======== Ausgewählter Auszug
Nagelsmann ist der dritte große Name, der sich gegen den Klub entscheidet. Zunächst hatte Supercoach Xabi Alonso erklärt, dass er bei Bayer Leverkusen bleiben werde. An dem Spanier, der einst beim Rekordmeister das Mittelfeld so elegant orchestriert hatte, waren die Münchner sehr interessiert. Das hatte Uli Hoeneß durchblicken lassen. Auch der Name Ralf Rangnick war öffentlich gefallen. Wie realistisch dieses Szenario mit dem meinungsstarken Rangnick war, ist unklar. Aber über die RB-Verbindung mit dem neuen Sportvorstand Max Eberl und dem ehemaligen Salzburger Sportdirektor Christoph Freund gab es eine stimmige Logik. Rangnick winkte indes ebenfalls öffentlich ab, bleibt Nationaltrainer in Österreich.

Und so ist in München offenbar das eingetreten, was Hoeneß immer vermeiden wollte. Dass sich der Verein ein wenig den Ruf des heißen Trainerschleudersitzes erworben hat. Der letzte Coach, den es länger als zwei Jahre an der Säbener Straße hielt, war Josep Guardiola. Mit seinem freiwilligen Rückzug zum Sommer 2016 wurde es unruhiger in Sachen Trainerbeständigkeit. Es folgte Carlo Ancelotti, der sehr früh in seiner zweiten Saison gehen musste, und hernach bei Real Madrid eine große Auferstehung mit seinem Heldenfußball feiert. Dann kam Retter Jupp Heynckes, der ganz früh klarmachte, dass er nur die Saison 2017/18 als Freundschaftsdienst zu Ende bringen, danach aber wieder in die Fußballrente verschwinden würde. Hoeneß wollte das lange nicht wahrhaben. Heynckes aber hielt Wort.
================
- [Deine Aufgabe] Schreibe aus dem Auszug die Stelle zwischen „Nagelsmann ist der“ und „Nationaltrainer in Österreich.“ wortgetreu ab, beide eingeschlossen. Die Einträge haben mit dem Auszug nichts zu tun.
======== Datenauszüge
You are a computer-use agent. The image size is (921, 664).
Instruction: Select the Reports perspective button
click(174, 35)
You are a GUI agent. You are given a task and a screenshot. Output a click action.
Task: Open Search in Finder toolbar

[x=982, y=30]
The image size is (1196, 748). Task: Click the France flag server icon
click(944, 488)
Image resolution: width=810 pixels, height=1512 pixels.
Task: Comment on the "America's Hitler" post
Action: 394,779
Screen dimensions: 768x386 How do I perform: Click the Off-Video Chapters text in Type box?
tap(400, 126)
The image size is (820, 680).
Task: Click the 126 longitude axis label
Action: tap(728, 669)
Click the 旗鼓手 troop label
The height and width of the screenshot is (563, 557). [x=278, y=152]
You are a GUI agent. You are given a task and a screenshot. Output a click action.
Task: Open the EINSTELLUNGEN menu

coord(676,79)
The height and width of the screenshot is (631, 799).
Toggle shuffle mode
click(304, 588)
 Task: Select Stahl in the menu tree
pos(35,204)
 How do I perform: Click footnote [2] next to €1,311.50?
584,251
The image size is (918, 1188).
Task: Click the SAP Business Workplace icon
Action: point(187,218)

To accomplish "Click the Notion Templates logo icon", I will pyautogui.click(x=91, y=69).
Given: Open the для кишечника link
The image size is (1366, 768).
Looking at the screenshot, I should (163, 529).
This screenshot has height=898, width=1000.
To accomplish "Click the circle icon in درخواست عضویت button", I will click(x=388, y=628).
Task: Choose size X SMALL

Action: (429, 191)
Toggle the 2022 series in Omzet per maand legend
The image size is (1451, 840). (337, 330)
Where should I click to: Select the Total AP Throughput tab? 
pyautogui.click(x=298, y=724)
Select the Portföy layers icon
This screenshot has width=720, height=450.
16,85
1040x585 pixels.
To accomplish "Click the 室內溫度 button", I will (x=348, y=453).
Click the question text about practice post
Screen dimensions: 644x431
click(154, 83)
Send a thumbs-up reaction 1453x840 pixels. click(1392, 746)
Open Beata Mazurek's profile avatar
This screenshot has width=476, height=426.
================
- [Vollständige Antwort]
Nagelsmann ist der dritte große Name, der sich gegen den Klub entscheidet. Zunächst hatte Supercoach Xabi Alonso erklärt, dass er bei Bayer Leverkusen bleiben werde. An dem Spanier, der einst beim Rekordmeister das Mittelfeld so elegant orchestriert hatte, waren die Münchner sehr interessiert. Das hatte Uli Hoeneß durchblicken lassen. Auch der Name Ralf Rangnick war öffentlich gefallen. Wie realistisch dieses Szenario mit dem meinungsstarken Rangnick war, ist unklar. Aber über die RB-Verbindung mit dem neuen Sportvorstand Max Eberl und dem ehemaligen Salzburger Sportdirektor Christoph Freund gab es eine stimmige Logik. Rangnick winkte indes ebenfalls öffentlich ab, bleibt Nationaltrainer in Österreich.